If we put an end to the Agreement for any of these reasons it does not put an end to any then outstanding obligations you may have, and you must:
Pay for additional Services you have used; and pay the Contract Fee for the remainder of the period for which your Agreement would have lasted had we not ended it and indemnify us against all costs and losses we incur as a result of the termination.

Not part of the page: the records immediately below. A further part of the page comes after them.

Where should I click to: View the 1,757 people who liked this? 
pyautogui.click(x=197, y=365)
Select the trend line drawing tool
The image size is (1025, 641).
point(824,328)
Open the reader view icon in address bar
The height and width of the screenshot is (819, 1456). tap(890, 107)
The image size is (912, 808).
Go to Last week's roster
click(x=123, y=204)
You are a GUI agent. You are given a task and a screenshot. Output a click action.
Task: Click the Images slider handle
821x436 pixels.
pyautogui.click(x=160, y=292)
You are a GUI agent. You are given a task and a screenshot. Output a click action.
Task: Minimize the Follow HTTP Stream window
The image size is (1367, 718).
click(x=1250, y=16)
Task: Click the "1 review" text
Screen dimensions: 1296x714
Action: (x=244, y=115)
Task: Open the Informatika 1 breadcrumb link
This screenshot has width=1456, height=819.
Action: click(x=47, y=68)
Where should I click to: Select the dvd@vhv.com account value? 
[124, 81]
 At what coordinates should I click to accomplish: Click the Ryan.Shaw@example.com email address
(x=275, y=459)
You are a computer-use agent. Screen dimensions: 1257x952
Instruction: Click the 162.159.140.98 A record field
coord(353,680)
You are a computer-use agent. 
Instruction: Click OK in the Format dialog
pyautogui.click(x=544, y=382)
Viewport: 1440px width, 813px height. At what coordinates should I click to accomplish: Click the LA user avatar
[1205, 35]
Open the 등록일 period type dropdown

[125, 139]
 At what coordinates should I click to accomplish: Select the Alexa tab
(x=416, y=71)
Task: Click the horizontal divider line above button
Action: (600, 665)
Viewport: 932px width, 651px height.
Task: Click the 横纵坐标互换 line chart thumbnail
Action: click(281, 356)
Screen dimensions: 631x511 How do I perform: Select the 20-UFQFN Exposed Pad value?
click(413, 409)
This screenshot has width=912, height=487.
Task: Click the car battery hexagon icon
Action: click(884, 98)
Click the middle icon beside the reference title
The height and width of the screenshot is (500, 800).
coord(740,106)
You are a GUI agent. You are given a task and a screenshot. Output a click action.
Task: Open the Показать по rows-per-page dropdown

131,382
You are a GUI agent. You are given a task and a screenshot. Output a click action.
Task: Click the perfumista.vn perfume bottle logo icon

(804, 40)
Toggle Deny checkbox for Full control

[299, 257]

7. Removal of Property Upon Termination. Prior to the termination or expiration of this Agreement, you will remove all of your, your Members’, and your or their guests’ property from the Workspace and Premises. After the termination or expiration of this Agreement, we will not have any obligation to store such property, and you waive any claims or demands regarding such property or our handling of such property. You will be responsible for paying any fees reasonably incurred by us regarding such removal. These fees will be deducted from your security deposit. Following the termination or expiration of this Agreement, we will not forward or hold mail or other packages delivered to us.
H. MEMBERS AND COMMUNITY
1. Changes to or Removal of Primary Member or Authorized Signatory. An Authorized Signatory generally has the sole authority to make changes to or terminate this Agreement. A Primary Member will generally serve as the primary contact regarding matters that involve your Members, Your Workspace or the Premises. We will be entitled to rely on communications to or from the Authorized Signatory or Primary Member as notice to or from the applicable Member Company. Unless we receive instructions from the Authorized Signatory, if the individual designated as the Primary Member ceases to provide services to the Member Company or ceases using the Workspace regularly, we will use our reasonable judgment in designating a replacement Primary Member. In all other aspects, the terms of this contract are not transferable by You.
2. Capacity. You may designate the maximum number of Members equal to the Capacity designated in the Contract Summary. You will receive via email a designee form to complete for each Member You would like to add to your Member List. Only those individuals set forth on the Member List will be deemed to be “Members” and entitled to the benefits described in this Agreement. Your Members will be able to begin using, accessing, and/or receiving the Services on the later of (i) the Start Date or (ii) the date we confirm the addition of such individuals to the Member List.
You are responsible for maintaining the accuracy of the Member List. Your Primary Member may make changes to your Member List via the Primary Member’s account in our member portal or by emailing admin@hayward-collective.com. The email requesting the change must include the name(s) and email address(es) of the departing and new Member(s) and the effective date of the change. Upon the addition of a Member to the Member List, we will create a profile for such Member, which will be viewable by us, our employees and agents, and other members unless private is selected. The created profile will include only the Member’s name and the Member Company; any additional information, including a photograph, shall be added solely as determined by you or your Members.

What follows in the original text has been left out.